SUPPLIED RECORDS
= Beginning of Section =

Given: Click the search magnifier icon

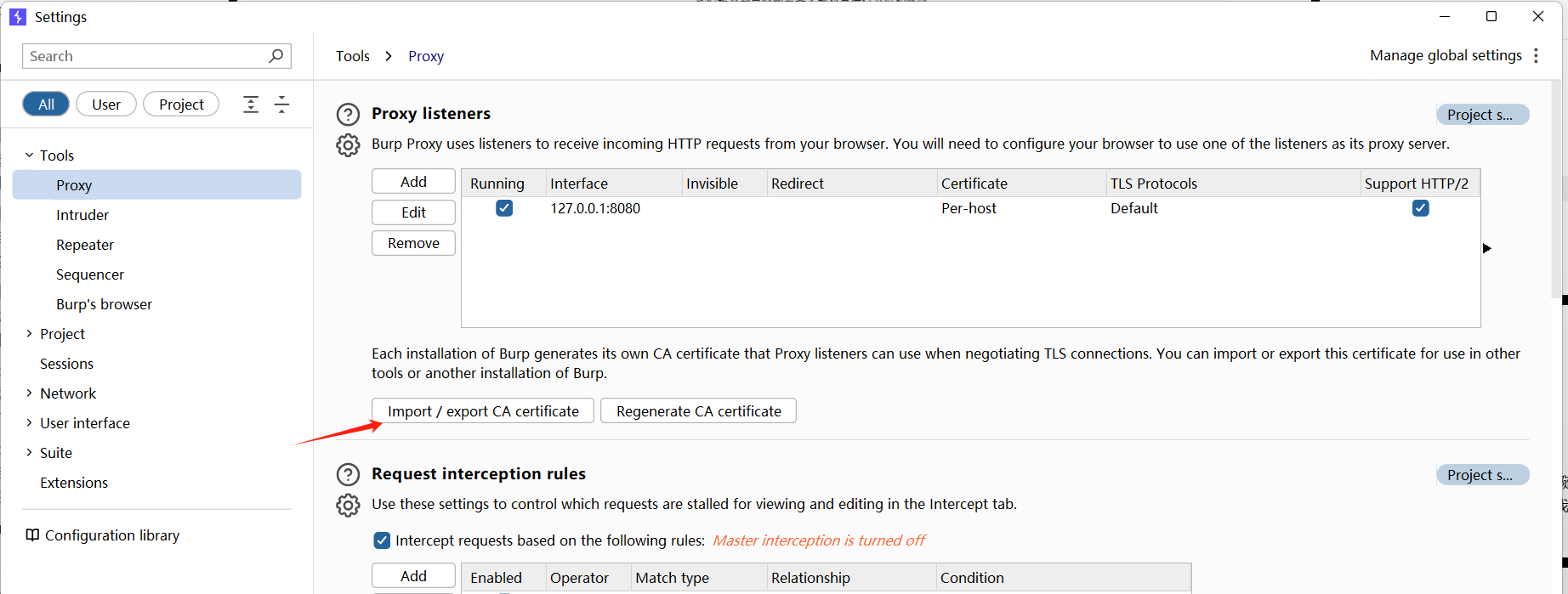Looking at the screenshot, I should tap(276, 56).
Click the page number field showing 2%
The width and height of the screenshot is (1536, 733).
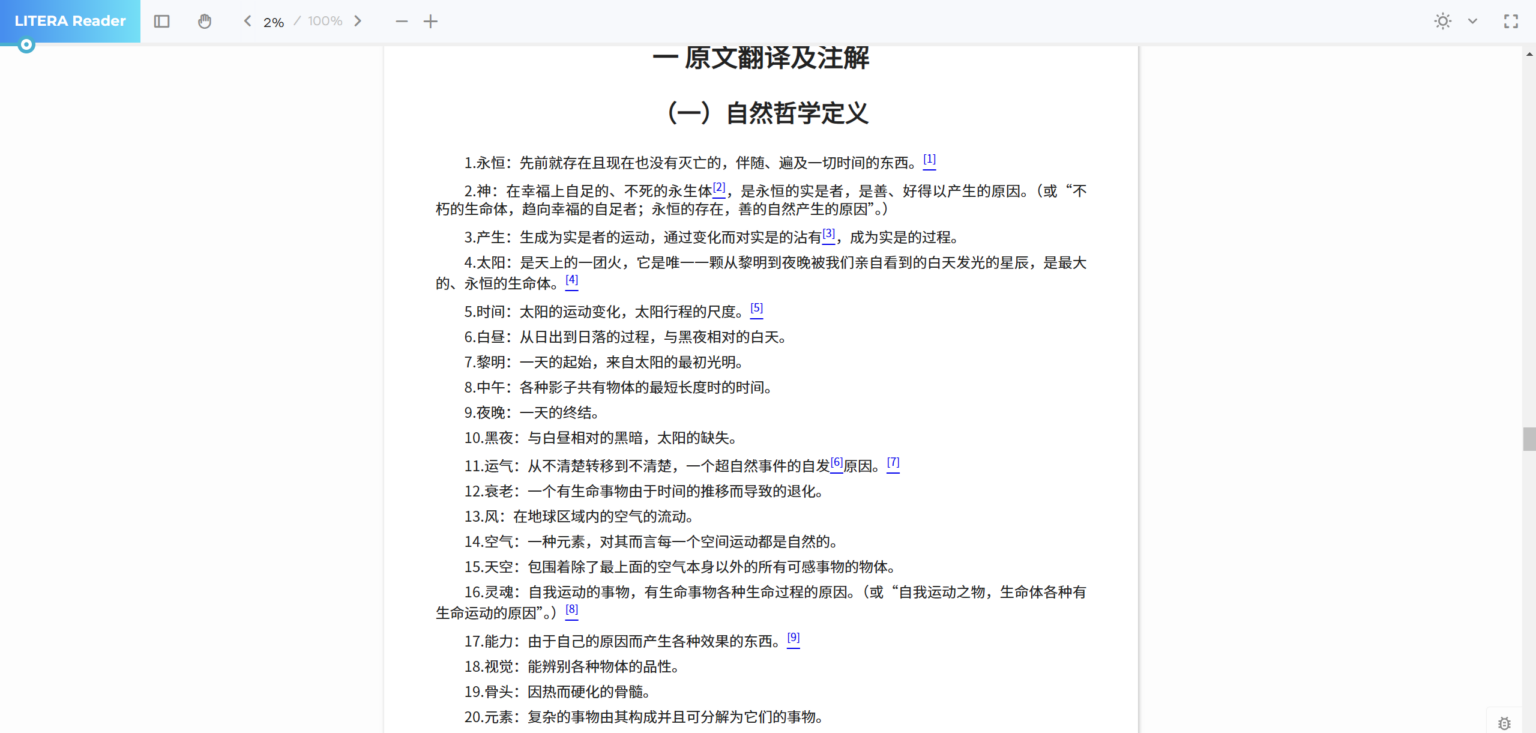click(275, 20)
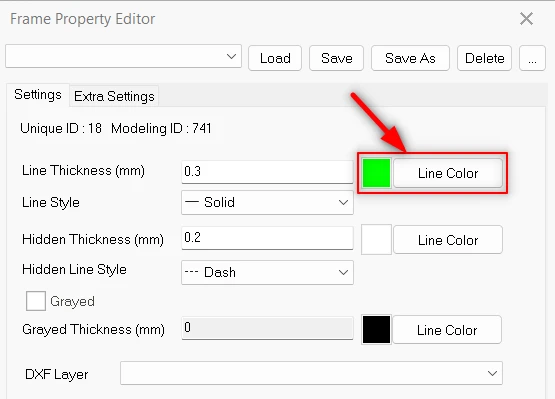Click the Delete preset button
Screen dimensions: 555x399
(484, 58)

= End of Section =

PROBLEM
Begin with the line holding "The width and" and end with the last line of the listing. Reproduce each of those lines exactly, and leave every picture out.

OUTPUT OF THE TASK
The width and height of the screenshot is (1536, 733).
click(275, 20)
Click the Delete preset button
Screen dimensions: 555x399
(484, 58)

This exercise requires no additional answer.